Task statement: Begin at the line containing "Task: Expand Group" and give again every line to the end of the records, exactly, without the pictures.

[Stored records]
********************
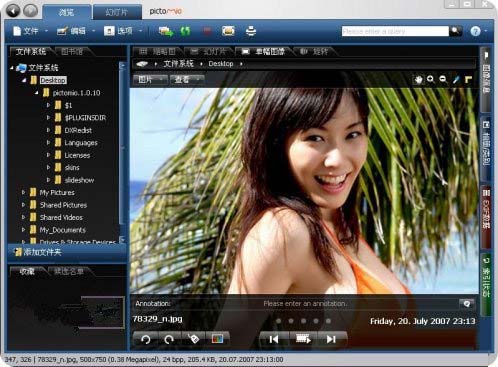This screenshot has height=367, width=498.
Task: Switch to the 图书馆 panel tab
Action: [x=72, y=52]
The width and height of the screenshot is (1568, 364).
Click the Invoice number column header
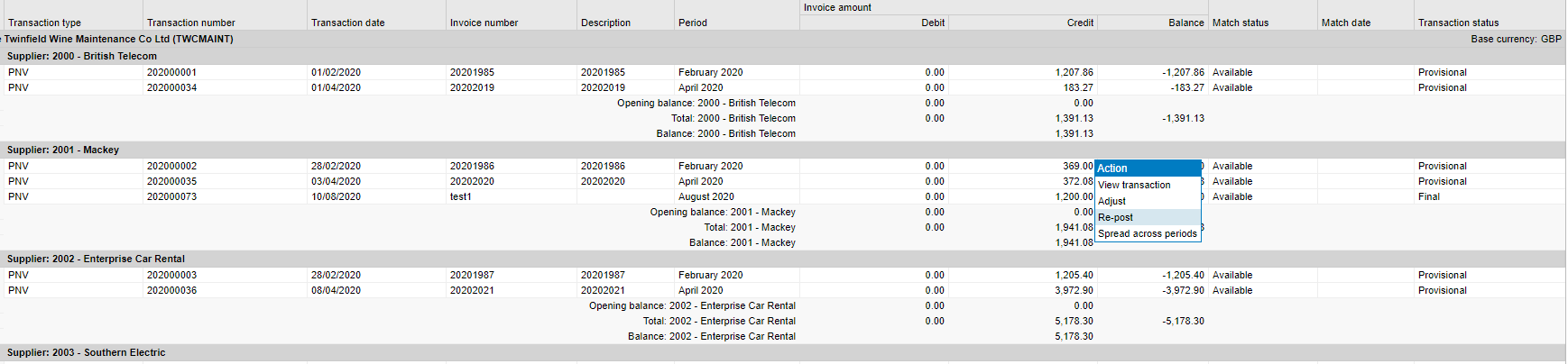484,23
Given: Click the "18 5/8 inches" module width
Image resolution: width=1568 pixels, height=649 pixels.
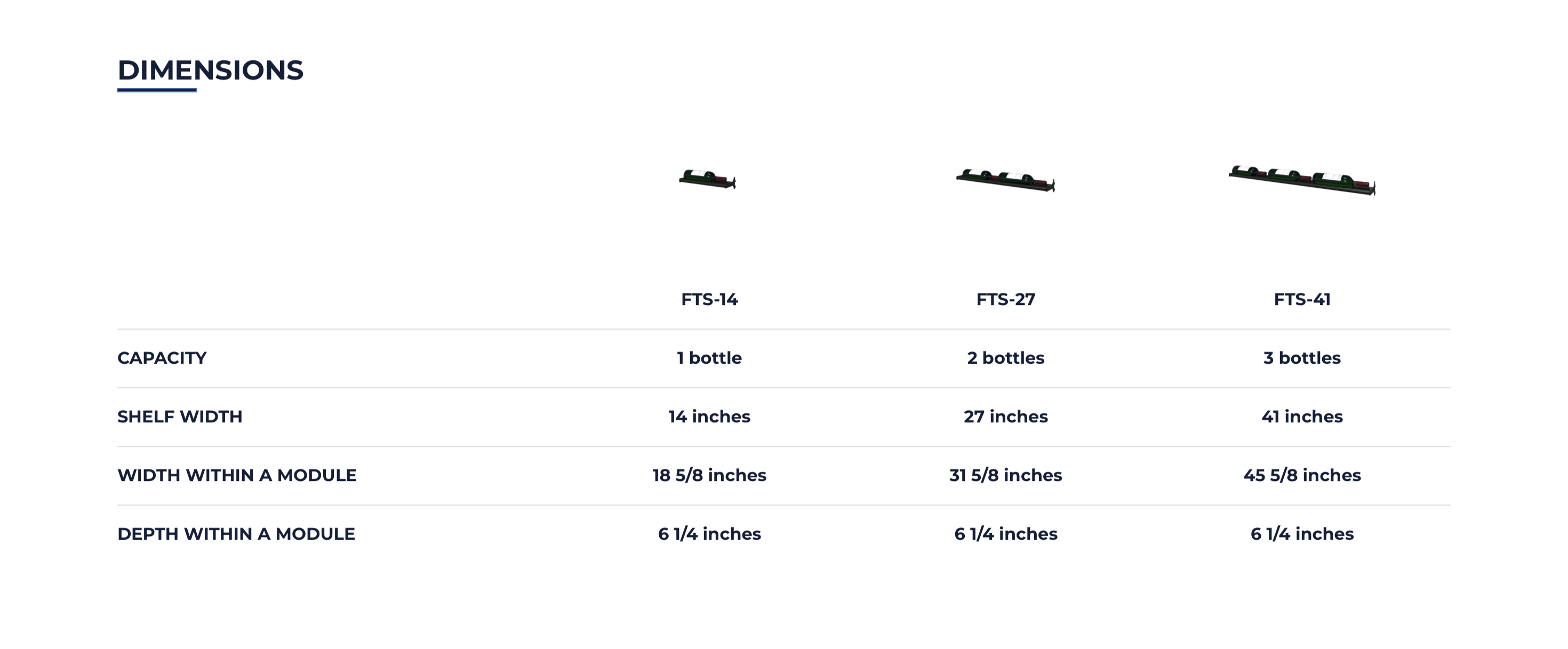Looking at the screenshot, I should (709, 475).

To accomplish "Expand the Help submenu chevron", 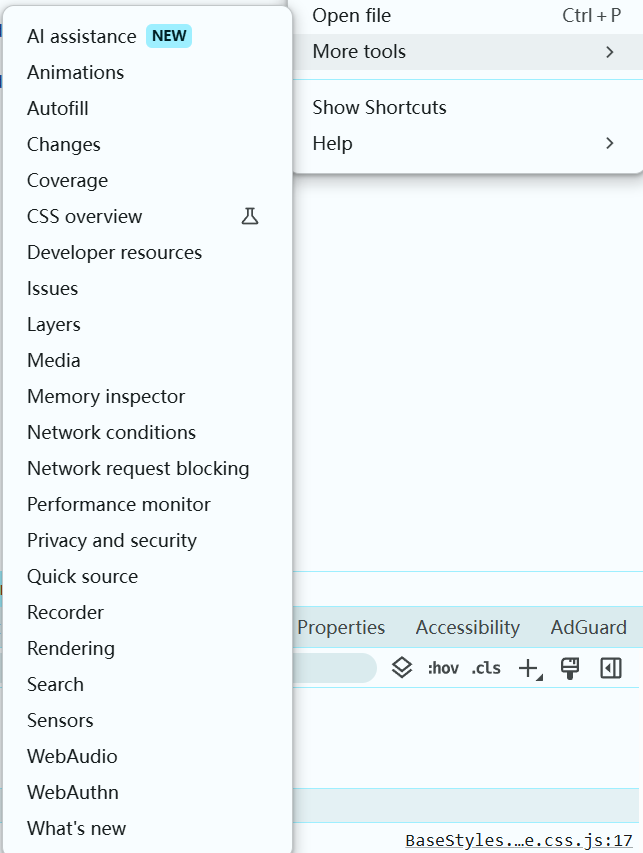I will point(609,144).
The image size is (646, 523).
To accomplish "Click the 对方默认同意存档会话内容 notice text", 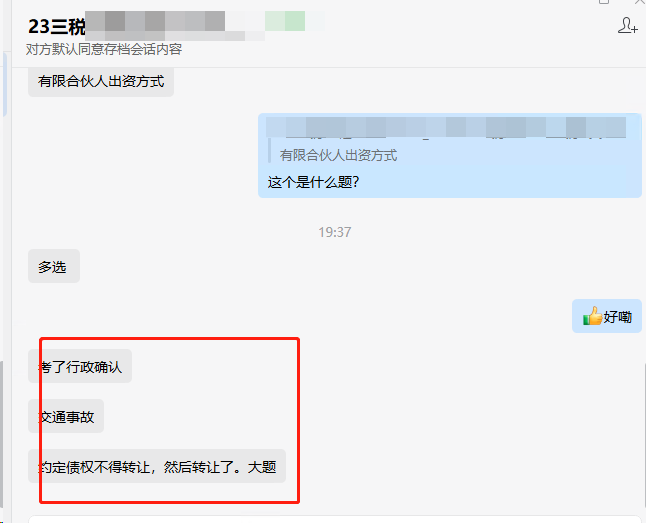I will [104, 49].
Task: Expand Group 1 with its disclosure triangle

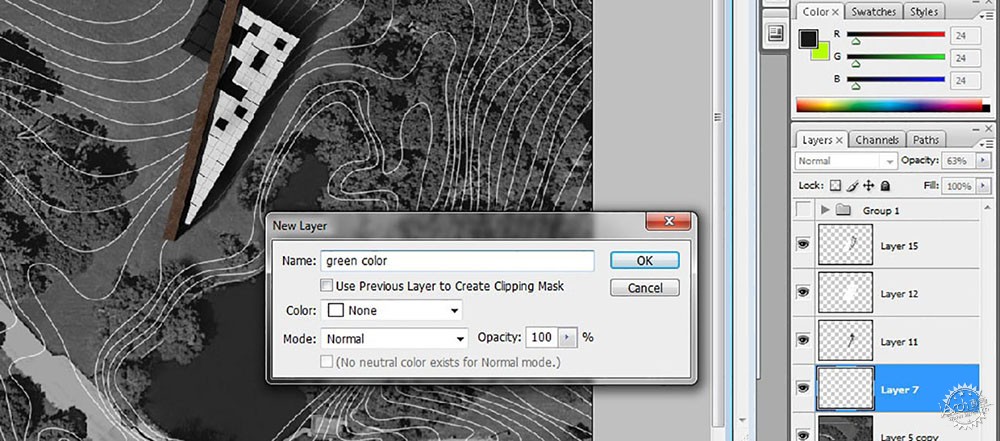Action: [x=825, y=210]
********************
Answer to this exercise:
Task: Expand Group 1 with its disclosure triangle

Action: [x=825, y=210]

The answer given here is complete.